Сюрприз: первым, кого я увидел, проснувшись около двенадцати и открыв балкон, был Горелый; он шел по берегу, заложив руки за спину и опустив глаза, словно искал что-то в песке, и его кожа, потемневшая от загара, а местами пострадавшая от огня, казалась золотистой.

Сегодня праздничный день. Последняя партия пенсионеров и суринамцев после еды благополучно отбыла, и гостиница оказалась заполненной всего на четверть. Кроме того, половина служащих взяла себе выходной. Негромкое печальное эхо сопровождало меня в коридорах, когда я шел завтракать. (Возле лестницы шумела неисправная водопроводная труба или что-то в этом роде, но, похоже, никто этого не замечал.)

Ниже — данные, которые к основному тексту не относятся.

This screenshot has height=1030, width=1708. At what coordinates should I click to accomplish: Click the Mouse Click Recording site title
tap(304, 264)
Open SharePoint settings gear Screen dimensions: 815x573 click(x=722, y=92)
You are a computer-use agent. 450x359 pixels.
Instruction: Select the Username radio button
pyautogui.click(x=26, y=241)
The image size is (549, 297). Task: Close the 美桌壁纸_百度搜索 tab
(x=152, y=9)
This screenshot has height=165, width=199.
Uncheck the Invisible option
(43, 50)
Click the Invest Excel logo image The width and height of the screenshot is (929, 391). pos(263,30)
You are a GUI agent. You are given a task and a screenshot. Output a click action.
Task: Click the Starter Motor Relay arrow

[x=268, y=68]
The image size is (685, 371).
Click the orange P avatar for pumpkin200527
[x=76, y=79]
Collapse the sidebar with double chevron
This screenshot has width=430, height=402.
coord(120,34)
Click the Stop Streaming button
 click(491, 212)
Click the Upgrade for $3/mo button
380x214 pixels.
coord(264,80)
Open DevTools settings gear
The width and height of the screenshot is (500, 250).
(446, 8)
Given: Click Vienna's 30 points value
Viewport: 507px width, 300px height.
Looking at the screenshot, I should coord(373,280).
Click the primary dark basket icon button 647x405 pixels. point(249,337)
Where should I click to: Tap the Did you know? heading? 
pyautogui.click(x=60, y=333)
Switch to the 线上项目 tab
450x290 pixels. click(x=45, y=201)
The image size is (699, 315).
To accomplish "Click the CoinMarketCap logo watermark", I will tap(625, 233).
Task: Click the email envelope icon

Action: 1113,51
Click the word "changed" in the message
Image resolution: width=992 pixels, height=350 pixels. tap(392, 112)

В небе маленькая «сессна» старательно выписывала буквы, которые сильный ветер стирал прежде, чем можно было разобрать целые слова. Страшное уныние вдруг овладело мной, я ощутил его буквально всеми частями своего тела, съежившегося под брезентовым зонтом.

Смутно, будто во сне, я начал понимать, что утро одиннадцатого сентября проходит где-то над гостиницей, на высоте элеронов «сессны», и что все мы, находящиеся внизу: покидающие гостиницу пенсионеры, официанты на террасе, следящие за маневрами самолетика, погруженная в заботы фрау Эльза и бездельничающий на пляже Горелый, — каким-то образом обречены блуждать в потемках.

То же самое относится и к Ингеборг, находящейся под защитой порядка в правильном городе и на правильной работе? И к моим начальникам и коллегам, которые понимают, подозревают и ждут? И к преданному и искреннему Конраду, лучшему другу, какого только можно себе пожелать? Все они тоже внизу?

Пока я завтракал, огромное солнце успело протянуть свои щупальца вдоль всего Приморского бульвара и окрестных террас, но по-настоящему нагреть ничего не сумело. Даже пластмассовые стулья. Я мельком видел фрау Эльзу на месте администратора, и хотя мы не разговаривали, ощутил на себе ее ласковый взгляд. У официанта, который меня обслуживал, я спросил, какого дьявола пытался написать на небе самолет. Это в честь одиннадцатого сентября, ответил он. А что отмечают? Сегодня день Каталонии, объяснил официант. Горелый все так же слонялся по пляжу. Я поднял руку, приветствуя его, но он меня не увидел.

То, что почти незаметно в курортной зоне, сразу бросается в глаза в старой части городка. Улицы нарядны, из окон и с балконов свисают флаги. Большинство магазинов закрыто, зато в битком набитых барах праздничная дата ощущается в полной мере. Несколько подростков установили перед кинотеатром столы и продают книги, брошюры и флажки. Я полюбопытствовал, что это за литература, и тощий паренек лет пятнадцати, не больше, ответил, что они торгуют «патриотическими книгами». Что это значит? Его товарищ со смехом выкрикнул что-то, но я не разобрал. Это каталонские книги! — объяснил тощий. Я купил одну и пошел дальше. Дойдя до Соборной площади — лишь две старушенции шушукались о чем-то на каменной скамье, — я пролистал книгу и выбросил ее в ближайшую урну.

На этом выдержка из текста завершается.